Kansas Senate considers opposition to increasing troops in Iraq

State Sen. Donald Betts filed the resolution

? Opposition to President Bush’s troop increase in Iraq surfaced in the Kansas Statehouse on Friday.

State Sen. Donald Betts, D-Wichita, filed a resolution that would put Kansas lawmakers on record of being opposed to Bush’s call for 21,500 more troops in Iraq.

At a minimum, the resolution states, Bush should seek approval from Congress before sending more troops, and that Congress should prohibit the president from spending taxpayer dollars on an escalation in Iraq without his first seeking congressional approval.

“We are sending 18- and 19-year-olds, at the start of their lives, to Iraq, and they are not coming home,” Betts said.
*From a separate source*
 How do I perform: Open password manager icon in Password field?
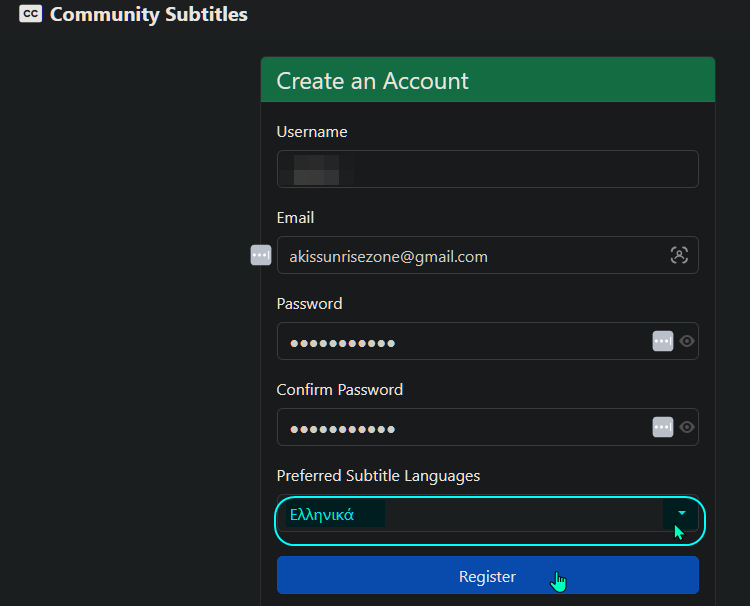(662, 341)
The war has claimed the lives of more than 3,000 U.S. soldiers with more than 22,000 wounded.

Bush has said an increase in troop strength is needed to quell violence in the war zone.
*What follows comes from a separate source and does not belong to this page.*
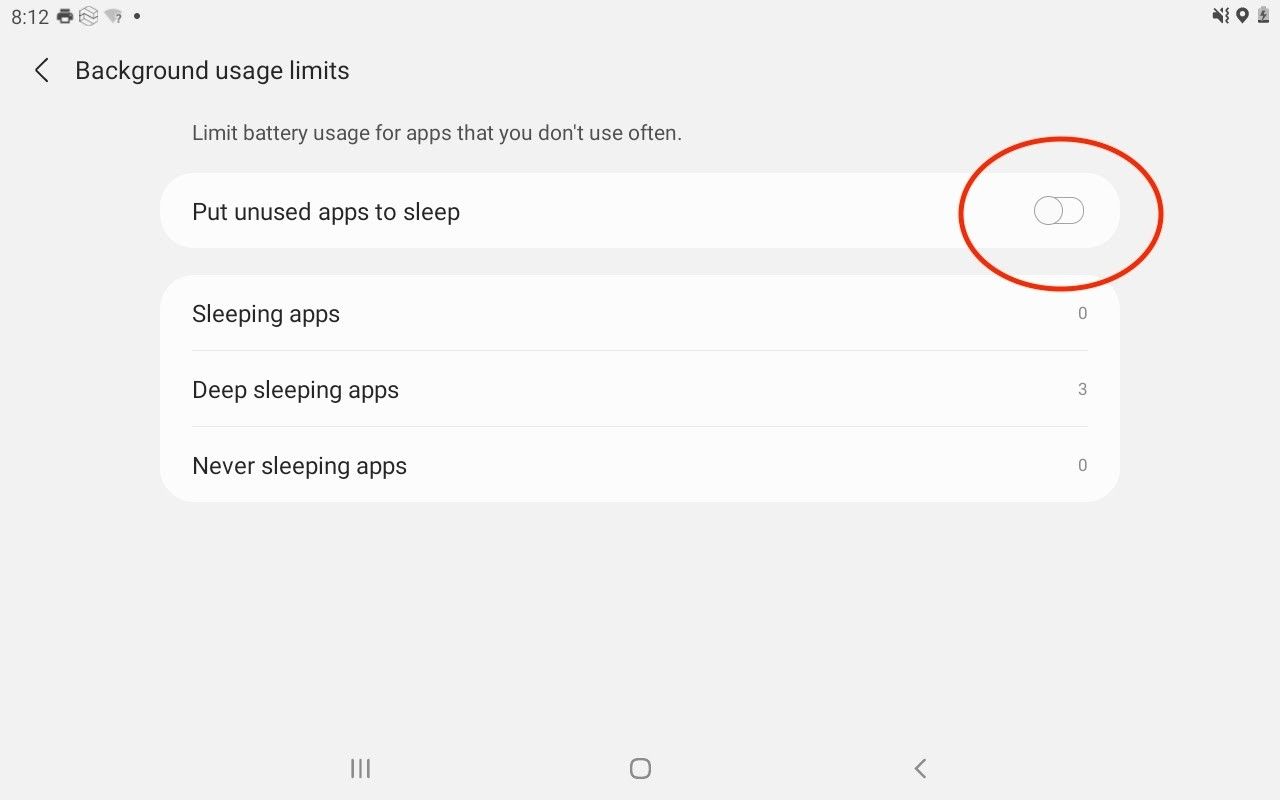
Task: Click the Deep sleeping apps count 3
Action: pyautogui.click(x=1082, y=389)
But Betts said most Americans and military experts oppose the troop buildup.

If adopted, the resolution would have no legal authority to force Bush or Congress to do anything.

But Betts said it would give Bush, a Republican, “a clear message” of how people in a predominantly Republican state feel about the war.

State Senate Majority Leader Derek Schmidt, R-Independence, said Betts’ resolution was unnecessary because state lawmakers can’t affect the war effort.

“These are serious issues but clearly they are not state issues,” Schmidt said.

The measure — Senate Concurrent Resolution 1605 — will likely be referred to a committee next week.

In the U.S. Senate, the Foreign Relations Committee adopted a nonbinding resolution saying the troop increase in Iraq was “not in the national interest” of the United States.

But the Bush administration has stated it intends to proceed with its plan.